### Problem set:
**a)** In the review of The O.Z. #1, who dubbed David Pepose "the Trope Slayer"?
**b)** From the review of The O.Z. #1, list every person credited for the issue along with the role each one filled.

### Excerpted text:
- The O.Z. #1
- Written by David Pepose
- Art by Ruben Rojas
- Colors by Whitney Cogar
- Letters by DC Hopkins
Dubbed by thePullbox’s own Andy P. “the Trope Slayer”, David Pepose has once again set his sights on a beloved classic, and gutted it like a fish. Since his debut title Spencer & Locke, followed up by a second story arc and a genre bending spin on the heist caper Going to the Chapel, Pepose has zeroed in on The Wizard of Oz as his next target. There won’t be any singing or dancing in this version, folks, unless the flying monkeys take one more step into the realm of nightmare.
Fresh off of a very successful Kickstarter campaign, The O.Z. wastes no time dumping the reader into the middle of the dystopia that Oz has become. Left without any real leadership in the time since both the Wizard and Dorothy Gale left the Emerald City in the rear view, an oppressive new regime has moved in. The resistance has fought back with savage zeal, but their forces are scattered and without a single unifying voice to bring them together. What they need is the legendary Dorothy Gale. Or possibly her granddaughter.
Corporal Dorothy Gale, U.S. Army, reporting for service.

(Extracted data entries)
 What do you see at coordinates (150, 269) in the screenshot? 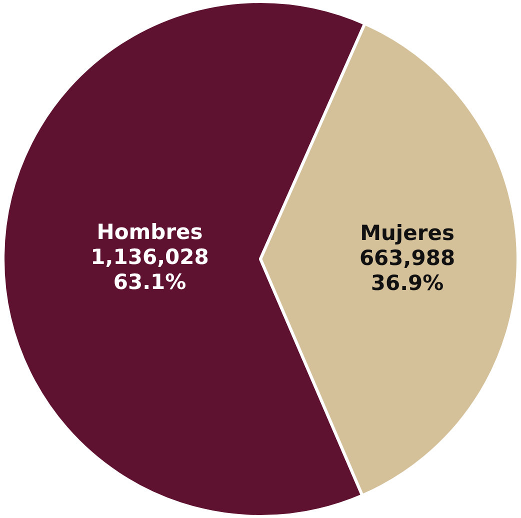
I see `data-label: 1,136,028 63.1%` at bounding box center [150, 269].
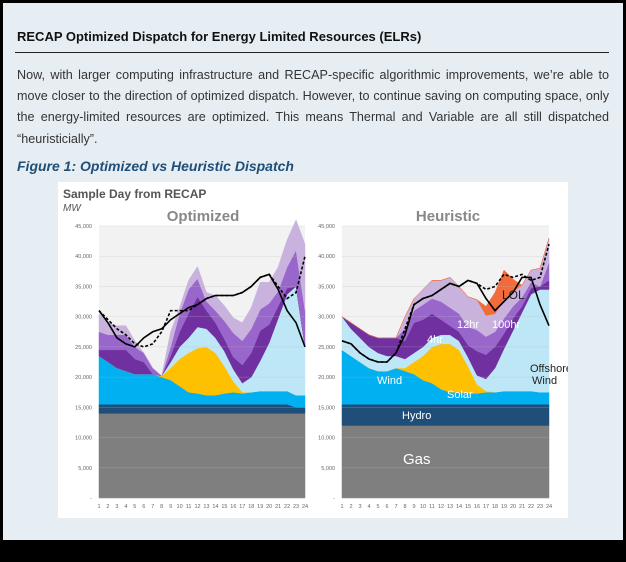 The width and height of the screenshot is (626, 562). Describe the element at coordinates (152, 507) in the screenshot. I see `optimized-x-tick-label: 7` at that location.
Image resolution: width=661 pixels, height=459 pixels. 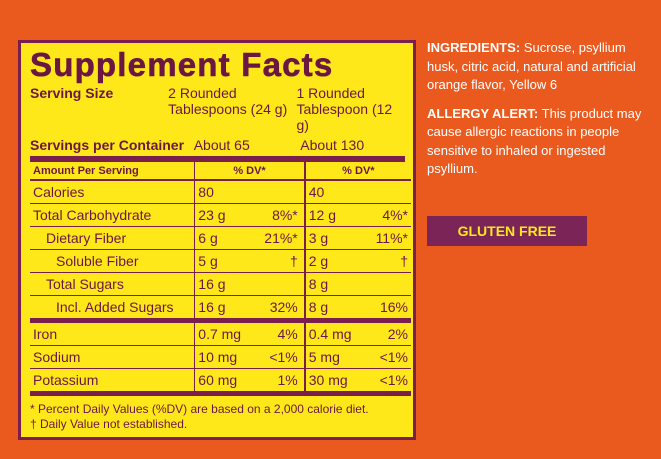 What do you see at coordinates (483, 113) in the screenshot?
I see `label: ALLERGY ALERT:` at bounding box center [483, 113].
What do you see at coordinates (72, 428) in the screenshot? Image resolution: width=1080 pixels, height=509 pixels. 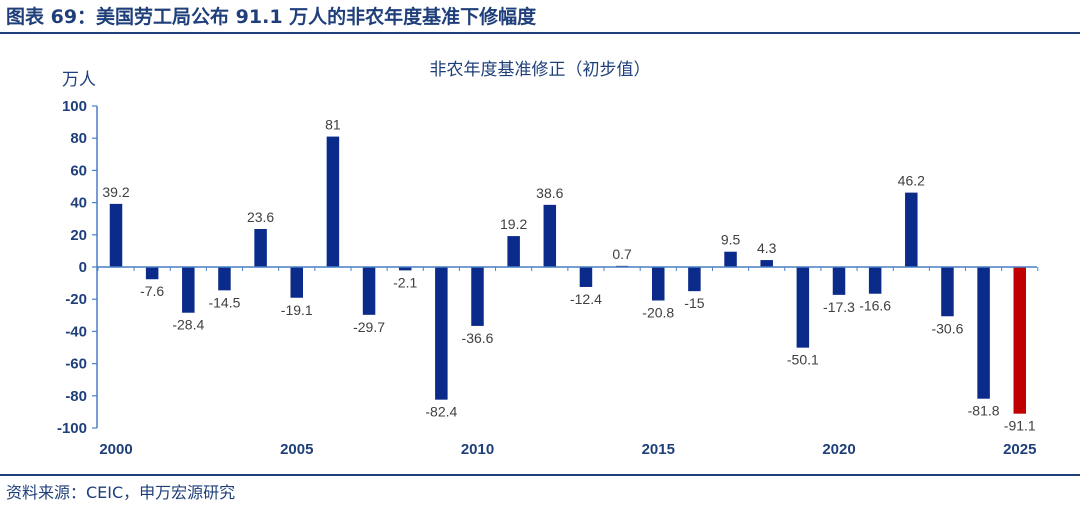 I see `y-tick-label: -100` at bounding box center [72, 428].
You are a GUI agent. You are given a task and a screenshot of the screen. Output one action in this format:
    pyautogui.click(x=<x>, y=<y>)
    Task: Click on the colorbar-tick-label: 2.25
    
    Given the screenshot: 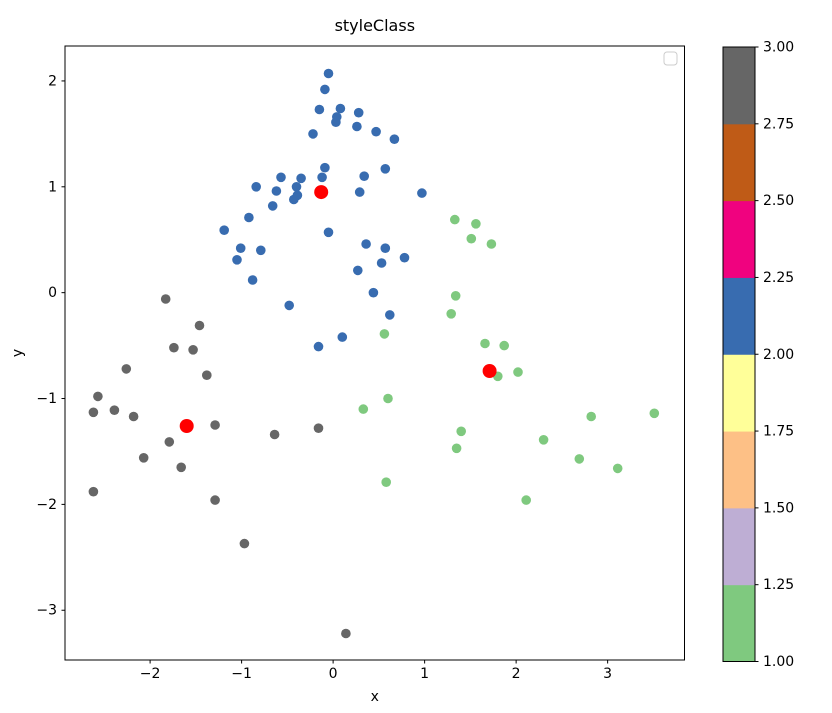 What is the action you would take?
    pyautogui.click(x=778, y=278)
    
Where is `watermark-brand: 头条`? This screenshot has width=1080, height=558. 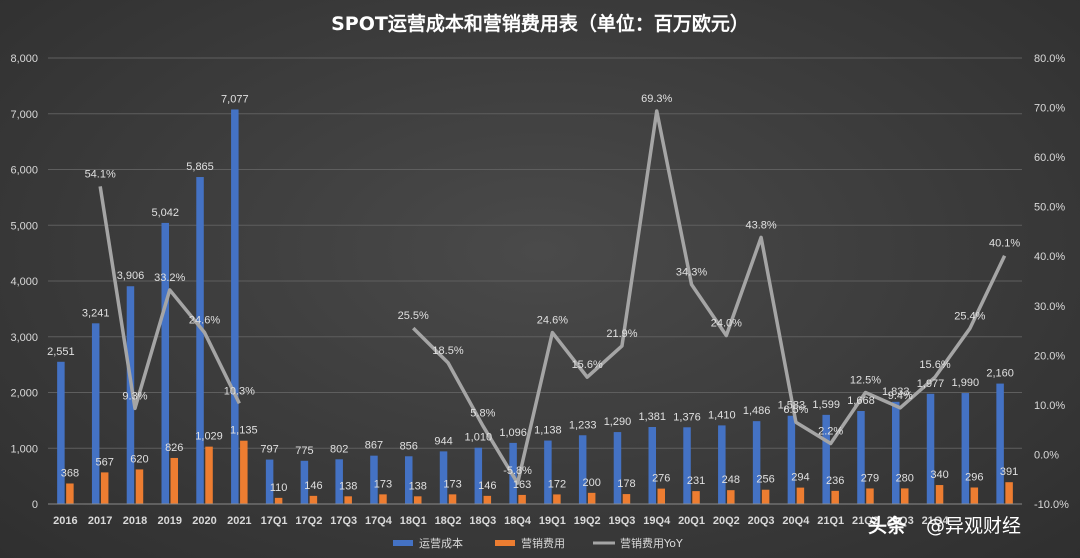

### Answer set:
**a)** thePullbox's own Andy P.

**b)**
David Pepose, writer
Ruben Rojas, art
Whitney Cogar, colors
DC Hopkins, letters